====== PAGE EXCERPT ======

Initially, Airlines Focus On Internal Data When Setting Up An Operations Dashboard
Nowadays, almost every airline possesses a vast amount of data. Data about aircraft, ground and flight processes, maintenance, passengers, and many more.
When airlines start to set up an airline operations dashboard, the approach strongly focus on internal information. Undoubtedly, that totally makes sense. Especially, since the most critical KPIs rely on —and can be calculated— based on an airline’s internal data.
However, once a dashboard is up-and-running usually a process is initiated that aims for further information-enrichment. Very often airlines continue to concentrate on internal information.
External Data Massively Adds Value To An Airline Operations Dashboard
However, it is often overseen that also external information provides enormous value and benefits. Especially in order to provide a comprehensive situational awareness.
With this blog post, we want to introduce four essential external data sources you should integrate into your airline operations KPI dashboard.
#1 — Weather Information
There are only a few other industries that depend and rely on weather as much as the aviation industry does. Especially when it comes to medium and long-haul operations, the importance of accurate weather information cannot be underestimated.
Since there are many providers for weather data (METAR, TAF), it is relatively easy to integrate this kind of information into your airline operations dashboard. The challenge we observed is in translating the information (METAR and TAF are quite cryptic for many people). That’s why we put a lot of effort into visualizing the text-based information.
Additionally, in order to avoid an information overflow on your airline operations dashboard, it makes sense to pay attention to highlighting specific aspects (exceptional winds, clouds, thunderstorms, etc.) Below you can see an example of how translated and visualized weather information in the context of the aWall look.
An important aspect to mention: Integrating weather shouldn’t be only about current weather but especially about forecast values.
#2 — Airport Information
Airport information (especially NOTAMS) are pretty similar to weather information. It is relatively easy to integrate this kind of information into your airline operations dashboard. But again, the challenge is in interpreting NOTAMS and visualizing the information.
Most of the NOTAMS that are published by airports have only a small relevance to your operations. That means the challenging task is in filtering NOTAMS, assessing NOTAMS, and finally only visualizing those NOTAMS that impact your operations.
#3 — Social Media Information
I had so many discussions with colleagues from operations, and I still can hear them saying, “we don’t need social media information in operations.” Recently, I’ve observed that it is slowly changing.

======

REQUIREMENTS>
[1] List every numbered section heading that appears in the airline operations dashboard post, in the order they occur.
[2] Retype the passage of the airline operations dashboard post that opens with the words containing "#2 — Airport" and closes with "impact your operations.".
[3] Answer these questions from the airline operations dashboard post.
(a) Which two weather data formats are named as available from many providers?
(b) Besides current weather, what kind of values should weather integration especially cover?
(c) How many of the NOTAMS published by airports are said to have only a small relevance to operations?

====== DATASET EXTRACT ======

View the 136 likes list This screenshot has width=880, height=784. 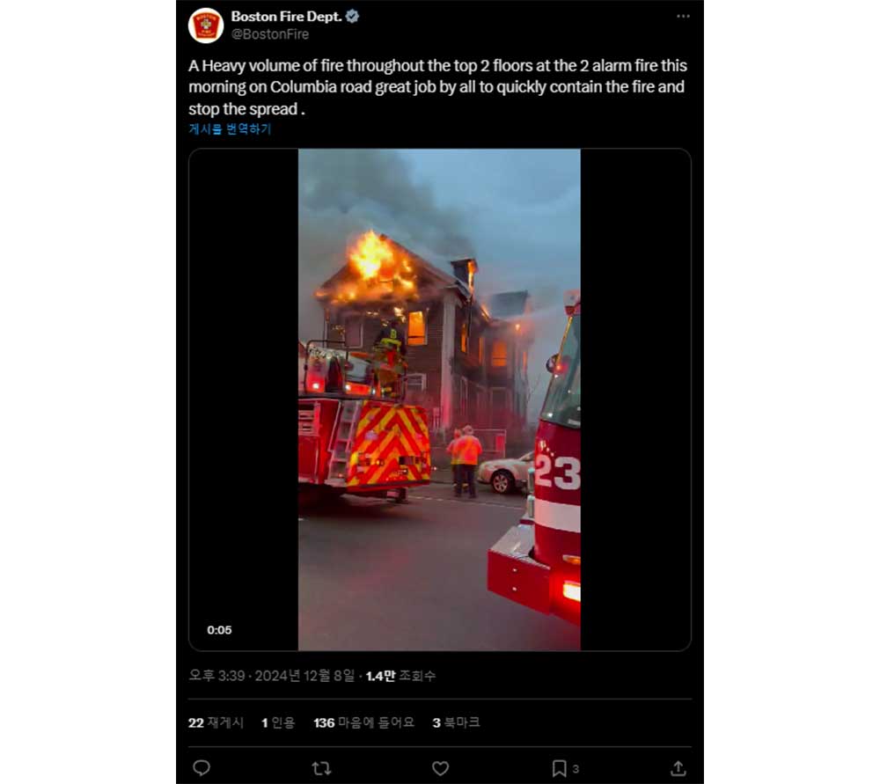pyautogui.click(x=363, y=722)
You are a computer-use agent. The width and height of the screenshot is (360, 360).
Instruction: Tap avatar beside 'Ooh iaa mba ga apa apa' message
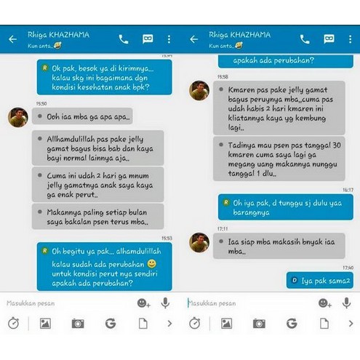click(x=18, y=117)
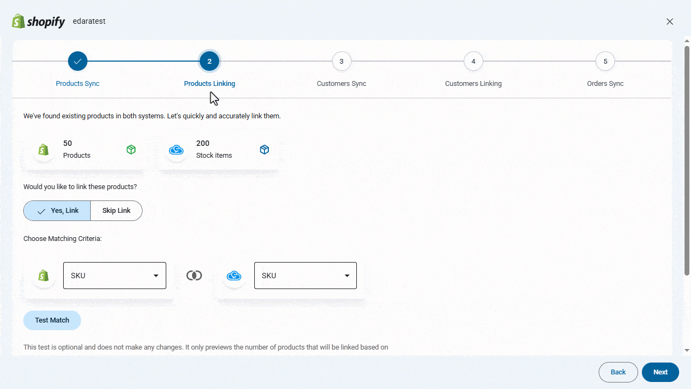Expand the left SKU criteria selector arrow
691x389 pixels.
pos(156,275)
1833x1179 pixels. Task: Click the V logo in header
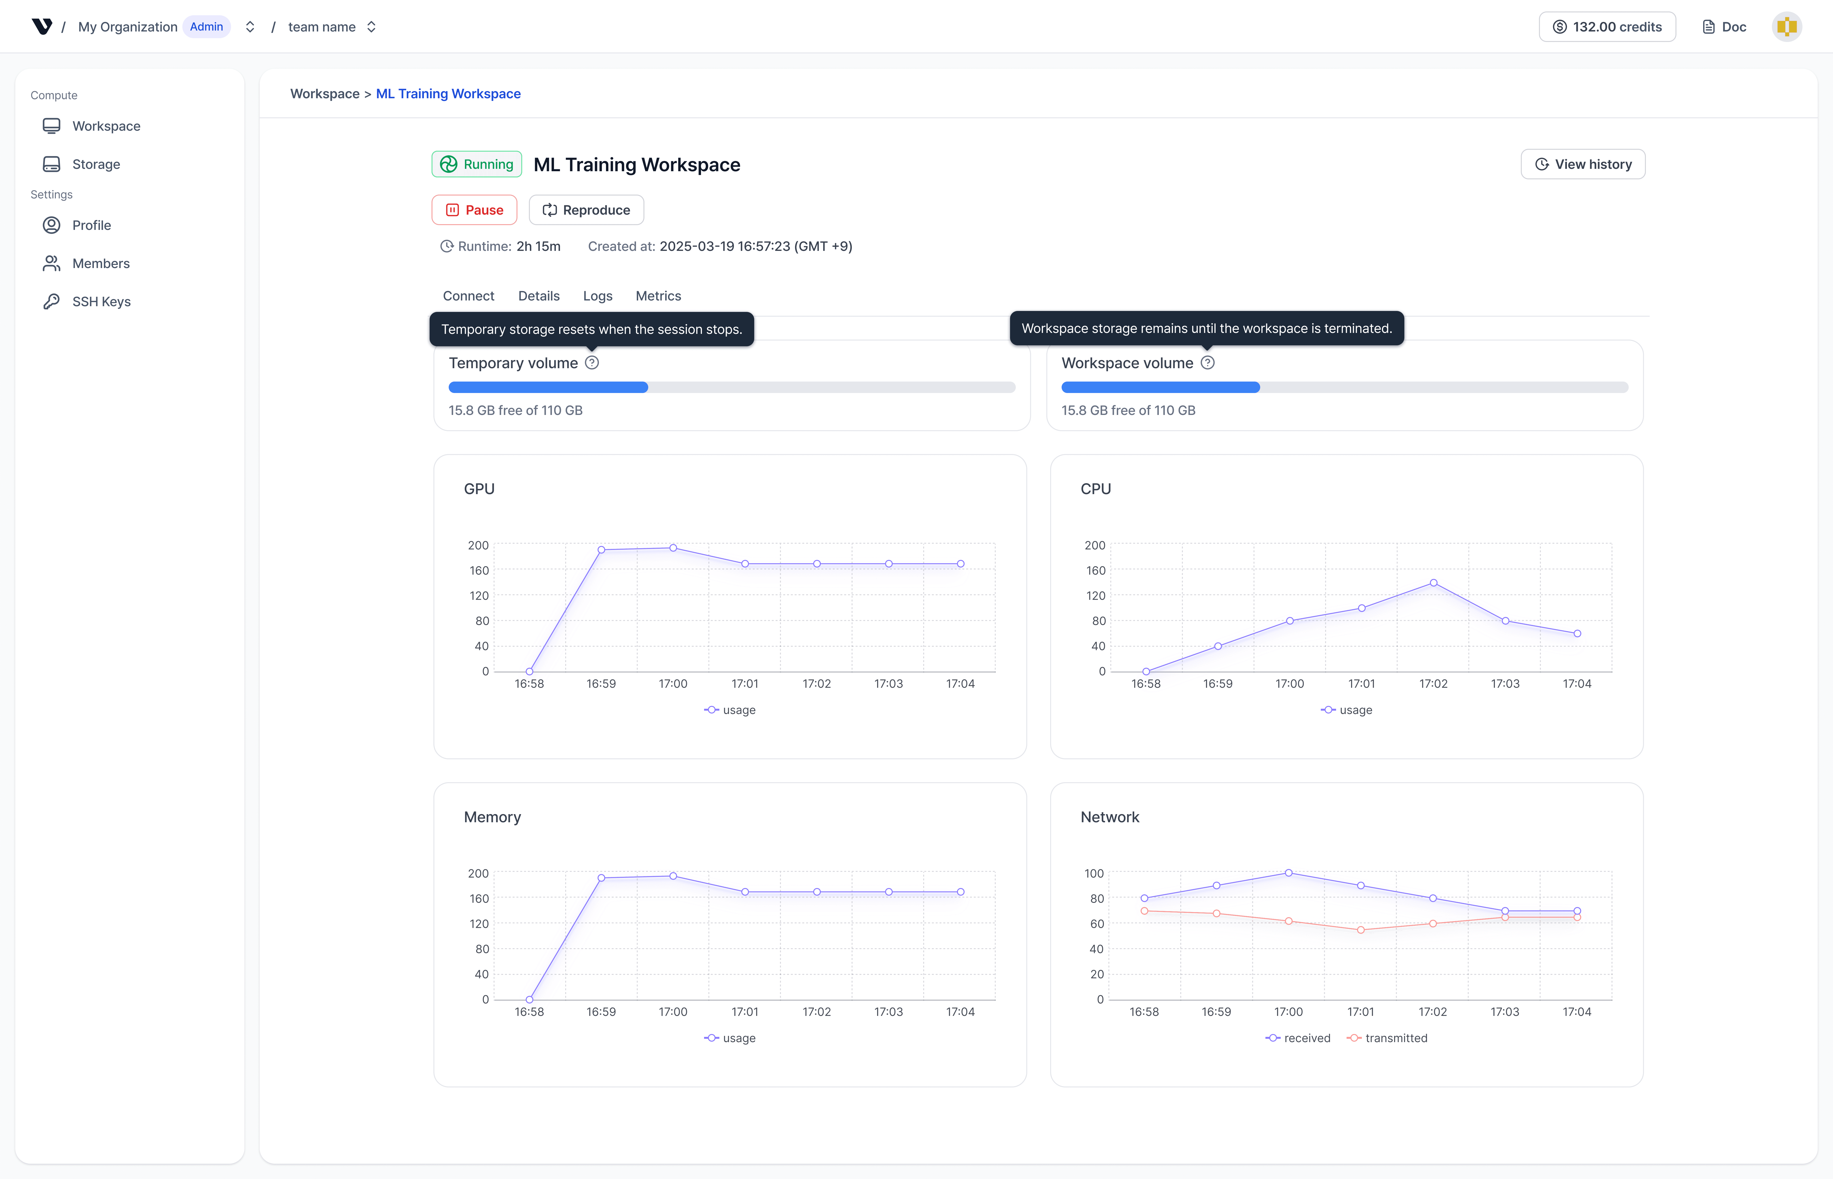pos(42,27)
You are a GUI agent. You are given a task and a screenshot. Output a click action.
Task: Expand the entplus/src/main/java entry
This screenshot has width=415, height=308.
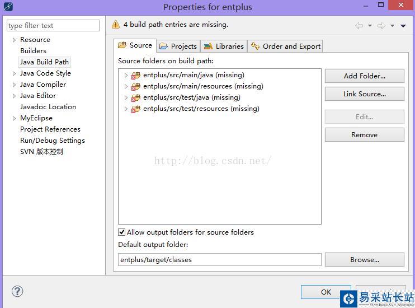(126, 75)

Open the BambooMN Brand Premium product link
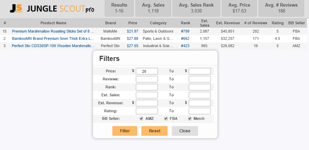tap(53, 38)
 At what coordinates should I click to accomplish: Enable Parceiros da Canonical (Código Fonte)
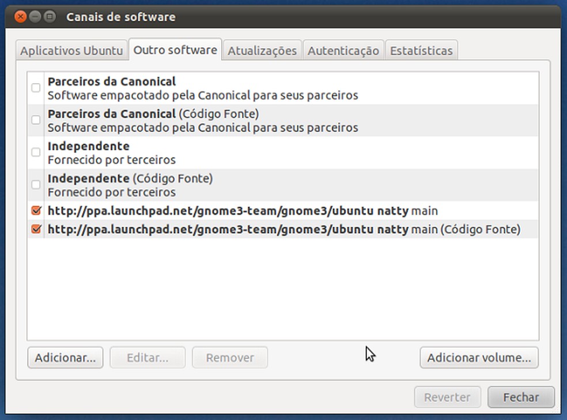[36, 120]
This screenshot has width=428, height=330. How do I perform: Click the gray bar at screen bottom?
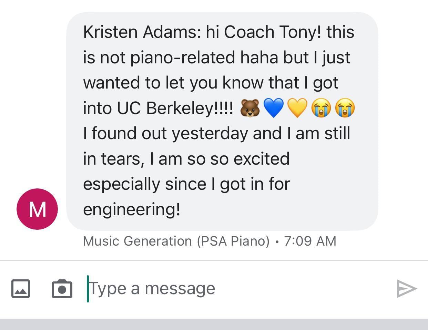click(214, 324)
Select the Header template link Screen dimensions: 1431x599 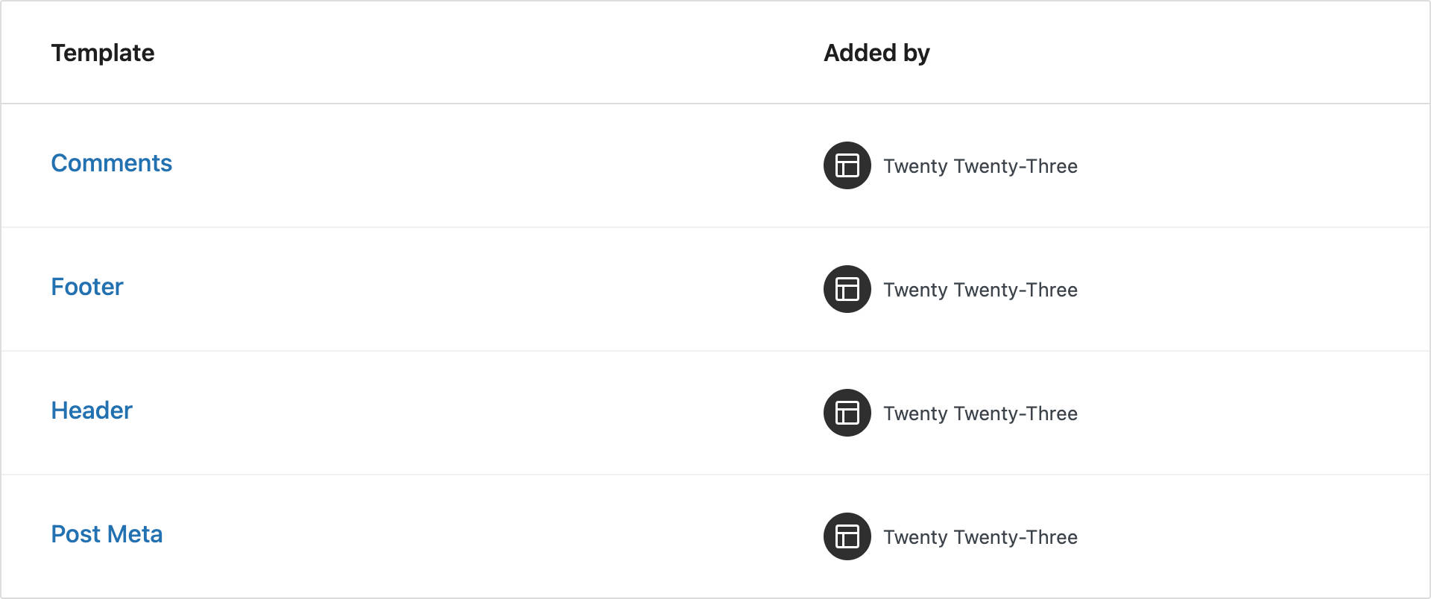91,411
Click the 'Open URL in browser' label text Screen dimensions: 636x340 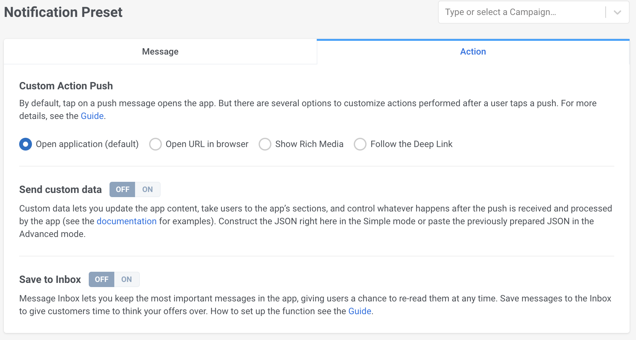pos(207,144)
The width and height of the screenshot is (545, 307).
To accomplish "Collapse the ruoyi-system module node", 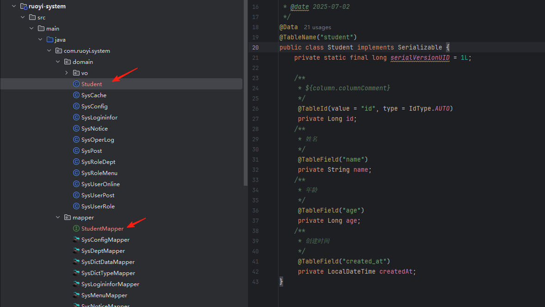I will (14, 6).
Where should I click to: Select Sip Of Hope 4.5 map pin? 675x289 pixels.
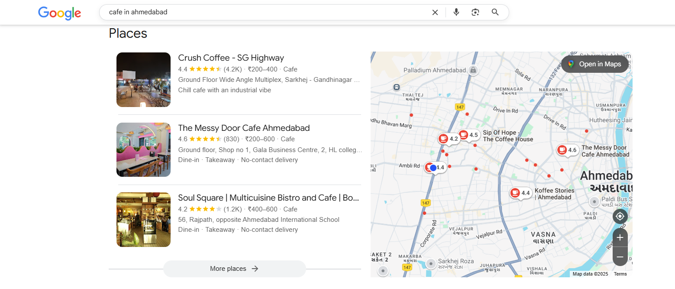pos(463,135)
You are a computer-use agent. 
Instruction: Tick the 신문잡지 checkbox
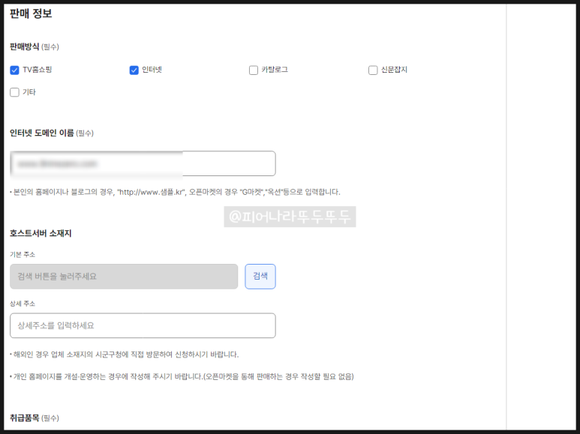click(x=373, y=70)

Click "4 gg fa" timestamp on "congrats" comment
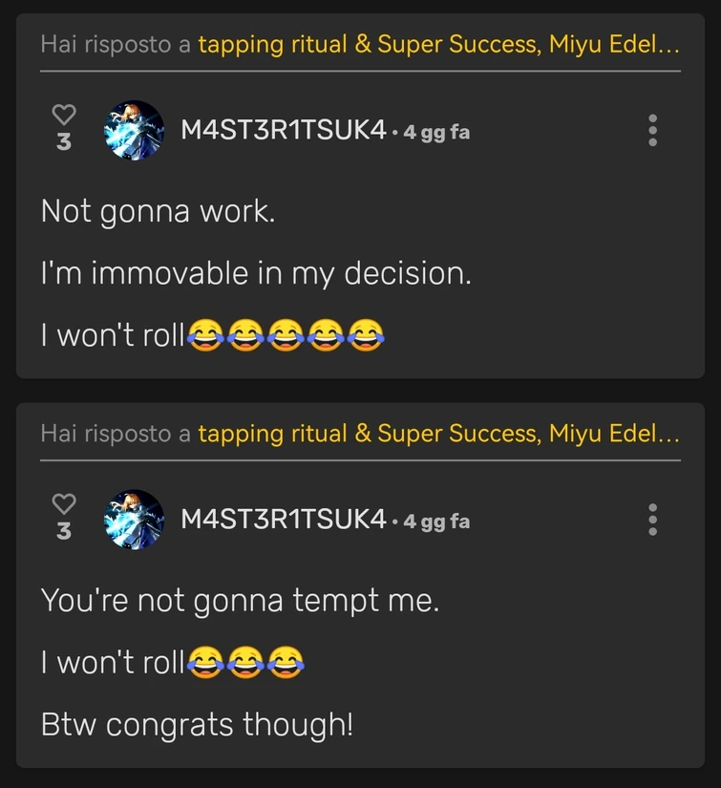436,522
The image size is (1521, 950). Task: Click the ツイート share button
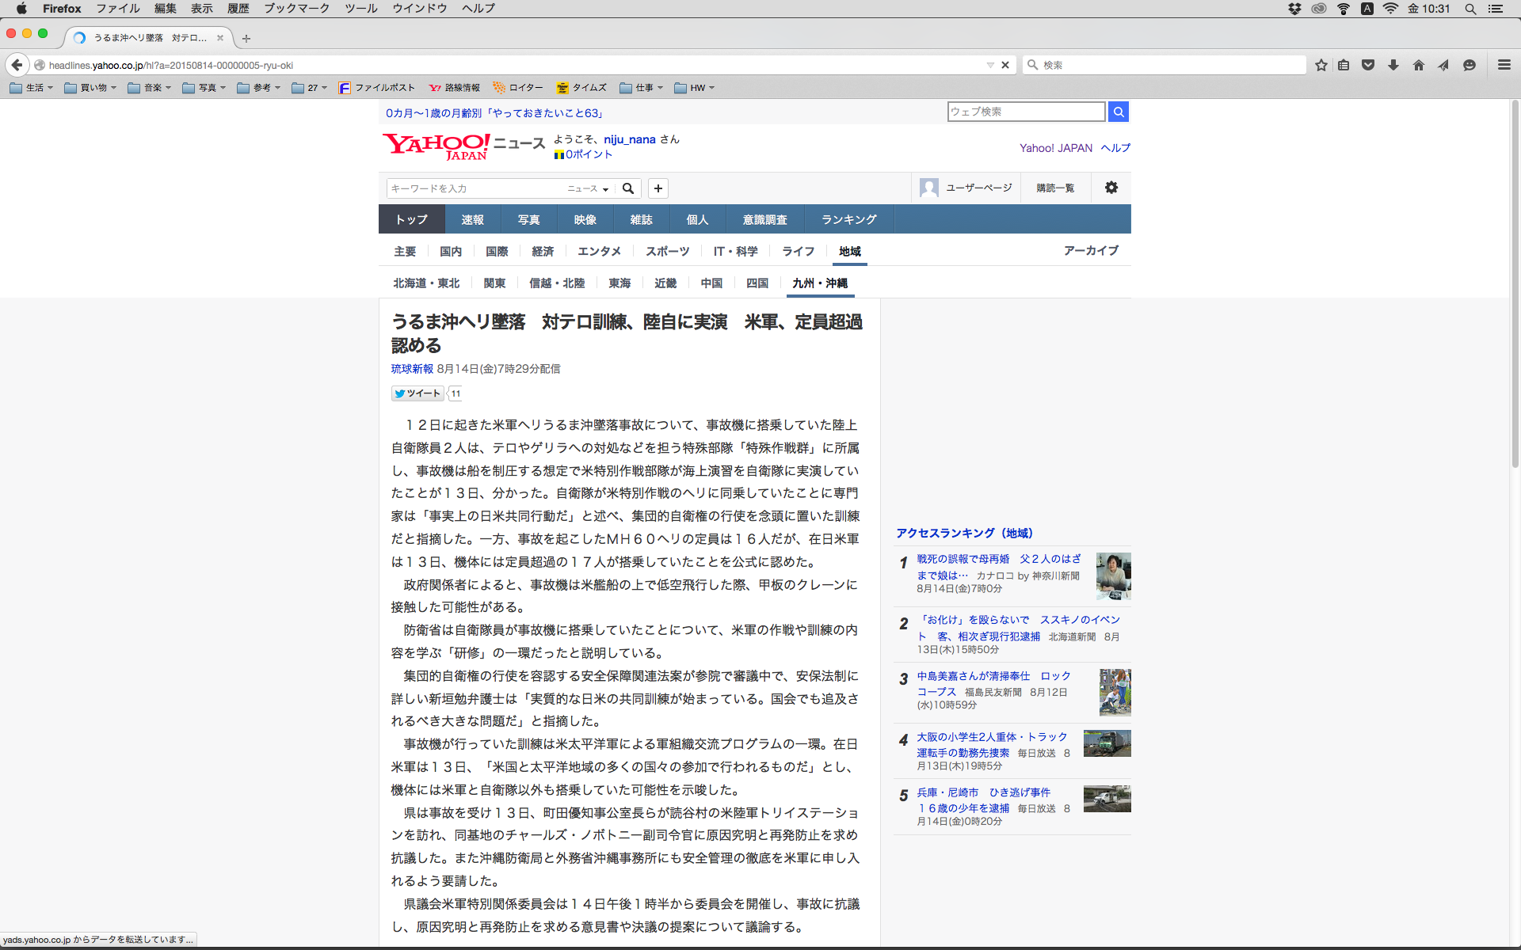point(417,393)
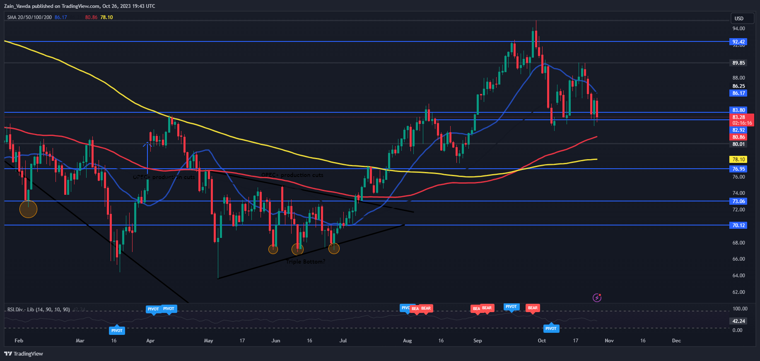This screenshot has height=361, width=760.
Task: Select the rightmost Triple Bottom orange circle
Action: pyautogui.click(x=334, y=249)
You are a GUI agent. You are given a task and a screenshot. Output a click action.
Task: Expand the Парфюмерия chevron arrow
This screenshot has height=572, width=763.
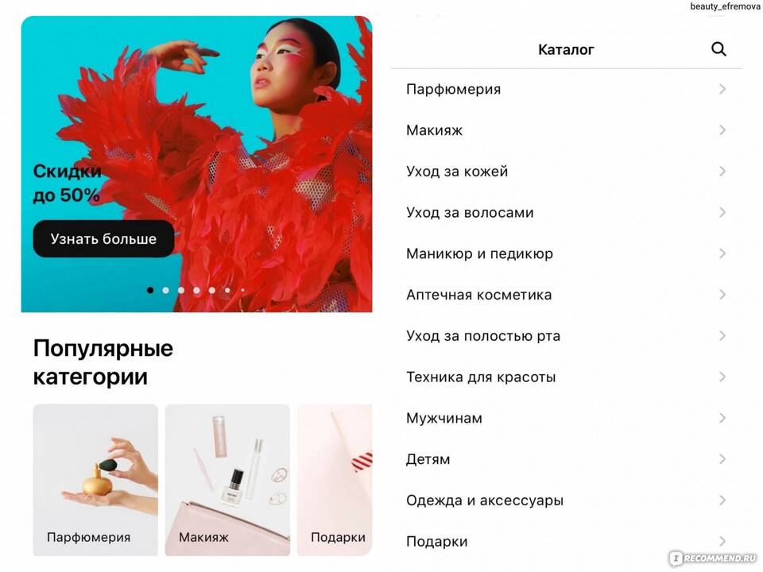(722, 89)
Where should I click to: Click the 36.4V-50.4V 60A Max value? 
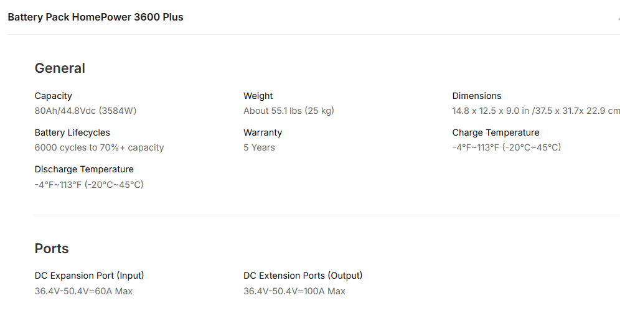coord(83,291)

======

EXPECTED ANSWERS>
[1]
#1 — Weather Information
#2 — Airport Information
#3 — Social Media Information

[2]
#2 — Airport Information
Airport information (especially NOTAMS) are pretty similar to weather information. It is relatively easy to integrate this kind of information into your airline operations dashboard. But again, the challenge is in interpreting NOTAMS and visualizing the information.
Most of the NOTAMS that are published by airports have only a small relevance to your operations. That means the challenging task is in filtering NOTAMS, assessing NOTAMS, and finally only visualizing those NOTAMS that impact your operations.

[3]
(a) METAR and TAF.
(b) Forecast values.
(c) Most of them.